Given request: In two sentences, summarize the message about the 3v3b regulator.

Text segment:
-.-.-

Hi Matthijs,
On Wed, Apr 29, 2015, at 03:10 AM, Matthijs van Duin wrote:
> The PMIC is not the problem here, it properly shuts down all DCDC and LDO
> supplies, and requires no configuration other than voltage adjustments
> when
> desired, and setting the OFF bit before using the RTC to request
> shutdown.
> ("SLEEP state" of the PMIC, aka "RTC-only sleep", is not supported since
> vdds was moved from LDO3 to LDO1 in rev A6A.)
>
> The issue is the interconnection of the 3v3a and 3v3b power domains,
> resulting in significant leakage current between them (e.g. via
> protection
> diodes) whenever one is powered while the other is not. The 3v3b -> 3v3a
> leakage was of course exactly the reason for moving the enable-signal of
> the 3v3b regulator (U4) from 3v3aux (LDO2) to 3v3a. However, while this
> resolved the issue at boot, it did not resolve it at shutdown when
> running
> on dc power, and made it far worse when running on battery.
>
> The problem is that when the 3v3a supply (LDO4) is disabled, the 3v3b
> regulator remains enabled until 3v3a drops below the threshold voltage of
> the enable-input of U4, which is far below 3.3V (specified to be
> somewhere
> between 0.4V (at 25 ͏°C) and 2V). As a result, current will start to flow
> from 3v3b to 3v3a, and apparently enough current to keep it logic-high in
> the opinion of the 3v3b-regulator (despite the ~375 ohm discharge
> resistor
> the PMIC applies when LDO4 is disabled!).
>
> Thus, once turned on, the 3v3b regulator manages to keep itself enabled
> indefinitely as long as it is supplied from SYS_5V. When entering
> off-state, the PMIC automatically connects SYS to battery power rather
> than
> DC- or USB-supply. If there's no battery, then the capacitors on SYS will
> drain pretty fast hence the 3v3b shutdown is not delayed much. If there's
> a
> battery, then you're pretty screwed.

-.-.-

Lines of data:
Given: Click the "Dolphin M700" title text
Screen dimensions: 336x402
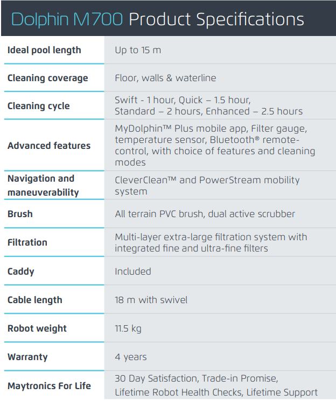Looking at the screenshot, I should [67, 19].
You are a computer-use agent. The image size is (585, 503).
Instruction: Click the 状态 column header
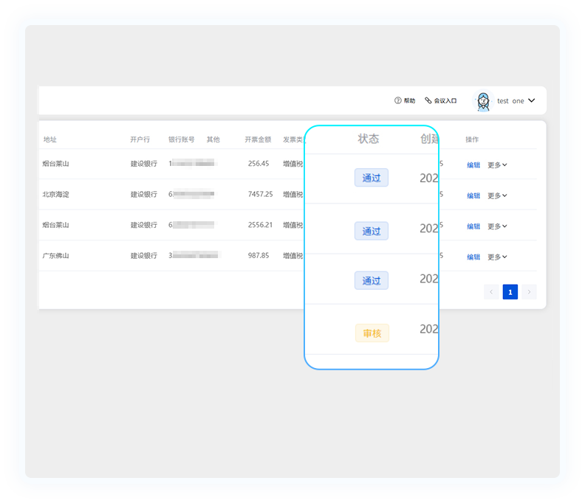(x=369, y=139)
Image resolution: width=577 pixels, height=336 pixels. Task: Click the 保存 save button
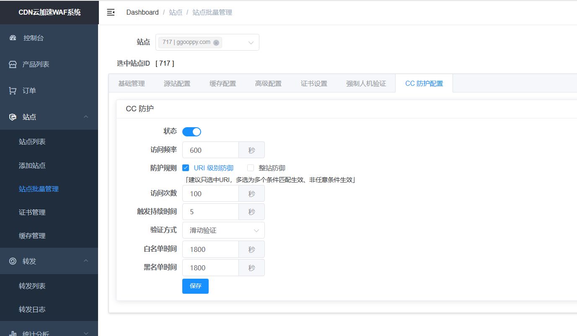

-.-.-

Output: The PMIC is not at fault; the problem is significant leakage current between the interconnected 3v3a and 3v3b power domains whenever one is powered while the other is not. Because the 3v3b regulator's enable input is tied to 3v3a, current flowing from 3v3b back into 3v3a keeps that input logic-high after LDO4 is disabled, so the regulator stays on as long as SYS_5V supplies it, which is especially bad with a battery, since the PMIC switches SYS to battery power on entering off-state.